Overall survival (OS) in patients (Pts) with diagnostic positive (Dx+) breast cancer: Subgroup analysis from a phase 2 study of enzalutamide (ENZA), an androgen receptor (AR) inhibitor, in AR+ triple-negative breast cancer (TNBC) treated with 0-1 prior lines of therapy.

1089 Background: The AR may be a novel therapeutic target for pts with AR-driven TNBC. ENZA, a potent AR inhibitor approved in men with metastatic prostate cancer, was evaluated in this phase 2 study of pts with AR+ TNBC. A genomic signature associated with AR-driven biology was identified; updated OS results in pts treated with 0-1 prior lines of therapy are presented. Methods: This is an open-label, Simon two-stage study (NCT01889238) of ENZA monotherapy in advanced AR+ TNBC (AR > 0% by IHC). Bone-only disease and unlimited prior regimens were allowed; CNS metastases or seizure history were exclusionary. The primary endpoint was clinical benefit rate at 16 weeks (CBR16) in evaluable pts (AR > 10% and ≥1 postbaseline assessment). OS was an exploratory endpoint. Results in intent-to-treat (ITT) and evaluable pts were presented previously (Traina TA et al. J Clin Oncol. 2015;33:1003). Results: 118 pts were enrolled (ITT). CBR16 in 78 evaluable pts was 33.3%. Of the 118 ITT pts, 56 were Dx+ and 62 were Dx–; ≥50% received 0-1 prior lines of therapy (28 Dx+, 37 Dx–).
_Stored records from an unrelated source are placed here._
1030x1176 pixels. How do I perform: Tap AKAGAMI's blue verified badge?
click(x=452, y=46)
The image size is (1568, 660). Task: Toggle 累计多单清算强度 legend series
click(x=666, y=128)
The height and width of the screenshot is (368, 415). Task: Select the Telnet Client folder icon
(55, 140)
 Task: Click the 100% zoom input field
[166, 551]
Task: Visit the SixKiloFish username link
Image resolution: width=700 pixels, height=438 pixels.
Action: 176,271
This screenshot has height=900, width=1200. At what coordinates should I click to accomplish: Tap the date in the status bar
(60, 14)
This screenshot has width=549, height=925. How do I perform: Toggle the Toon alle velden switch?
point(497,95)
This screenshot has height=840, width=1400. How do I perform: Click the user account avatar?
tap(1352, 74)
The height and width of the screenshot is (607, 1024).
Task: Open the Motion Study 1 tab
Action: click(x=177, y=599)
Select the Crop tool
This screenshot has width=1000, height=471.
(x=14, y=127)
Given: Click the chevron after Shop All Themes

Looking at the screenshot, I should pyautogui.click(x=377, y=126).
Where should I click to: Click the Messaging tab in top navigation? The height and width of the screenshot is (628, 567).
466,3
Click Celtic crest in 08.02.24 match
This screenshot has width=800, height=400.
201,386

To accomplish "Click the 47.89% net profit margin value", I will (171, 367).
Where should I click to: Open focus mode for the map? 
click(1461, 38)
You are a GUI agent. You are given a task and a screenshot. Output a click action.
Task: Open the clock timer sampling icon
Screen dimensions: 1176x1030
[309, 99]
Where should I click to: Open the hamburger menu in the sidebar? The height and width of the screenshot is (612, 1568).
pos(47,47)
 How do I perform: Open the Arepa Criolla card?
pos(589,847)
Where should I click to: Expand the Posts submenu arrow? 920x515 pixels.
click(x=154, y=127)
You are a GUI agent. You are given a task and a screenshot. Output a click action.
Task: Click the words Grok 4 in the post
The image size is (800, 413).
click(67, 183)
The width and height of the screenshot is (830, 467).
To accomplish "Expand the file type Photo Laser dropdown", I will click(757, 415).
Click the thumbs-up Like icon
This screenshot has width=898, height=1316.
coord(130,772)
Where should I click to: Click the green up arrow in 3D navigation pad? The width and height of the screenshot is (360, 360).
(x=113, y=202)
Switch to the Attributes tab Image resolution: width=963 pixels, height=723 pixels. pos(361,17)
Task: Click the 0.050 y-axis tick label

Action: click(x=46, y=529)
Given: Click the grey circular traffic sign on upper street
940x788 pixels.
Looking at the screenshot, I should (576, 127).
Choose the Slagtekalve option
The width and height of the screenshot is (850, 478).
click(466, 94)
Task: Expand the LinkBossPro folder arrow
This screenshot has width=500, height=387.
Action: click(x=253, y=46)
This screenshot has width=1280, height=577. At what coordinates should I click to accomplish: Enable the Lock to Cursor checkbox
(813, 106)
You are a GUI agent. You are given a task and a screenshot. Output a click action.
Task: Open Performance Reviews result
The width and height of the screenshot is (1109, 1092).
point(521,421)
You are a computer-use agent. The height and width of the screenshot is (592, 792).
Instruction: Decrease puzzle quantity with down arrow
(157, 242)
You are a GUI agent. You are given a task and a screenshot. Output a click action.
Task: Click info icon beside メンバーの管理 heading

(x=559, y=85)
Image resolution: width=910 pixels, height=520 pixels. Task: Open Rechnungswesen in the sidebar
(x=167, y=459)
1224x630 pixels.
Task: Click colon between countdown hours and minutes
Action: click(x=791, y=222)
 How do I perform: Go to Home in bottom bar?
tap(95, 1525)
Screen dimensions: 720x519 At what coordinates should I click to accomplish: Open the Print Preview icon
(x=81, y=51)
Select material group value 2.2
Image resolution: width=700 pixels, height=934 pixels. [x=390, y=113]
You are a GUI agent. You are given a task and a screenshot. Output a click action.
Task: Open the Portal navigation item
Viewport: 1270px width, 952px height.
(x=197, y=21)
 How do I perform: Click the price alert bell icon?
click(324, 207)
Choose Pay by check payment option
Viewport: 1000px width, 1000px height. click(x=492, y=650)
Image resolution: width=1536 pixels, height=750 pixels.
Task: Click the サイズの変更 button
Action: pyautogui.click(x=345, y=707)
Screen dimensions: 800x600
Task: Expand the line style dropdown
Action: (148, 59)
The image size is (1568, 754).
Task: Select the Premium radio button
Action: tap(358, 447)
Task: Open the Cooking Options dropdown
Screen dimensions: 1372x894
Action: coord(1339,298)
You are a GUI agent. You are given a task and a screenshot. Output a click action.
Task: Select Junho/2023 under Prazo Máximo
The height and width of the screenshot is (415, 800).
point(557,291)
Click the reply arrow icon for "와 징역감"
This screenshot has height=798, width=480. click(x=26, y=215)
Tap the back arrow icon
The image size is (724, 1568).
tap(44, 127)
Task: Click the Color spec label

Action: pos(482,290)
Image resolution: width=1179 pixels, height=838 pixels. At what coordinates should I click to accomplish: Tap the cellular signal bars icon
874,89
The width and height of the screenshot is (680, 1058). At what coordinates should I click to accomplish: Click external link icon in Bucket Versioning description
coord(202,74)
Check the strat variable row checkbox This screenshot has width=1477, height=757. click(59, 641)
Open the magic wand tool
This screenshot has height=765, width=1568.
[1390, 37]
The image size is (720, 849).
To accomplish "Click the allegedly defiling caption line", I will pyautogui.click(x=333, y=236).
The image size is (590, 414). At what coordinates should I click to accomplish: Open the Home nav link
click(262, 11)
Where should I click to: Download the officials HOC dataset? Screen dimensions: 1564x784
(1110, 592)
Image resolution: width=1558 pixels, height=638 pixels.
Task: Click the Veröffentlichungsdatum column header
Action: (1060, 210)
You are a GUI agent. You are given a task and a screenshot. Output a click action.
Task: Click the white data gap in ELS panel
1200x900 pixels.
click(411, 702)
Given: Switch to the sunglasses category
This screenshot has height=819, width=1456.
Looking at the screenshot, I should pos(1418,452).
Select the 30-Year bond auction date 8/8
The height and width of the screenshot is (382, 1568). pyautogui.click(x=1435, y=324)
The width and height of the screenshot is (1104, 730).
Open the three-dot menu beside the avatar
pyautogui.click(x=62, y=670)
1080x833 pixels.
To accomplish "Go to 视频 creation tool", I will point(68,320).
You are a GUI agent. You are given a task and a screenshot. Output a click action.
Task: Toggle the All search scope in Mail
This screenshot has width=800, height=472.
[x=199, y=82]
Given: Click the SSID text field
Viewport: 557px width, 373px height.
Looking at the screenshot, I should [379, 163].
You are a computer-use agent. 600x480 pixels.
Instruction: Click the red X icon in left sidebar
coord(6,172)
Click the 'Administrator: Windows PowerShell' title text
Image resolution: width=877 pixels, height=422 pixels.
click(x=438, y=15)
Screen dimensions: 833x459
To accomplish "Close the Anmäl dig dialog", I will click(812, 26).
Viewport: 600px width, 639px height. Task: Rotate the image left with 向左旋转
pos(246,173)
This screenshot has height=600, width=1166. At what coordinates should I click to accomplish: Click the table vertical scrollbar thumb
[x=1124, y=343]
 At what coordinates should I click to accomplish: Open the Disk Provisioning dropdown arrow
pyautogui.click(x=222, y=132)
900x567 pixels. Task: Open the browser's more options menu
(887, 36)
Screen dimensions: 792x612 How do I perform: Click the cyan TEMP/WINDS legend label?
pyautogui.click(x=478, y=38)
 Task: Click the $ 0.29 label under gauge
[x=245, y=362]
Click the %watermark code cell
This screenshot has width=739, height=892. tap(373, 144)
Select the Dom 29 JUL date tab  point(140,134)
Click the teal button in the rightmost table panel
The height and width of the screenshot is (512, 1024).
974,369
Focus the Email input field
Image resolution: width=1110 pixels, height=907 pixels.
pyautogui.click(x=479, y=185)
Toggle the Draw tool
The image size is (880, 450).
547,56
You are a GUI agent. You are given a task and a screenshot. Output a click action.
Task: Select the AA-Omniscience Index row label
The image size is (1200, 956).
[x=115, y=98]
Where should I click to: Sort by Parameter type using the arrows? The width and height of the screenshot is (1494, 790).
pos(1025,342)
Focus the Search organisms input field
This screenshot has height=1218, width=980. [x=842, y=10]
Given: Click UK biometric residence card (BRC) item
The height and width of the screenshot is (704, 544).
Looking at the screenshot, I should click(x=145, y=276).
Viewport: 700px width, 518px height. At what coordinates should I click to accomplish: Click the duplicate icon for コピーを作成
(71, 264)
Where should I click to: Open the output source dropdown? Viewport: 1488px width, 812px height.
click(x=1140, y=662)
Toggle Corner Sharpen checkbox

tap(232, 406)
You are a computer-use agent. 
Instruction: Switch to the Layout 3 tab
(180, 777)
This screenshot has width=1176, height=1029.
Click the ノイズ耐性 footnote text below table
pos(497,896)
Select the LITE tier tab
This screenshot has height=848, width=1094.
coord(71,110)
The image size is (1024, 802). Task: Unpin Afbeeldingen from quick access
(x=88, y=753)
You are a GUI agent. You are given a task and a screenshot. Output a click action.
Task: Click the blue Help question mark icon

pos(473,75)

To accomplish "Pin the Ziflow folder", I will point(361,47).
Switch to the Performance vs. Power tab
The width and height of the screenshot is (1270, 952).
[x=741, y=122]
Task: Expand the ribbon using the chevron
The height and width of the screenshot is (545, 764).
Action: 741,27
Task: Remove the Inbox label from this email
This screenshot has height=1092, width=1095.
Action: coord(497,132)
As of 26 Nov 2016 there were 83 deaths (median follow-up 28 mo); median OS (mOS) was 13 mo (95% CI; 8-18). In the Dx+ subgroup there were 32 deaths (mOS 20 mo [95% CI; 13-29]) vs 51 deaths in the Dx– subgroup (mOS 8 mo [95% CI; 5-11]). In pts with 0-1 prior lines of therapy, there were 13 deaths in the Dx+ subgroup (mOS 29 mo [95% CI; 19-not reached] vs 28 in the Dx– subgroup (mOS 10 mo [95% CI; 7-15]). The most common adverse events (AEs) were fatigue and nausea; fatigue was the only grade 3 related AE in > 5% of pts. A multi-covariate Cox analysis identified Dx status (+ vs –) and line of therapy (0-1 vs ≥2) as the only variables significantly associated with OS. Conclusions: In this study, the mOS of pts with Dx+ TNBC who received 0-1 prior lines of therapy appears longer than that of unselected historic controls. ENZA may represent a therapeutic option in pts with AR+ TNBC who would otherwise receive cytotoxic chemotherapy and is currently being evaluated in ENDEAR, a phase 3 study in pts with Dx+ advanced TNBC and 0-1 prior lines of therapy. Clinical trial information: NCT01889238.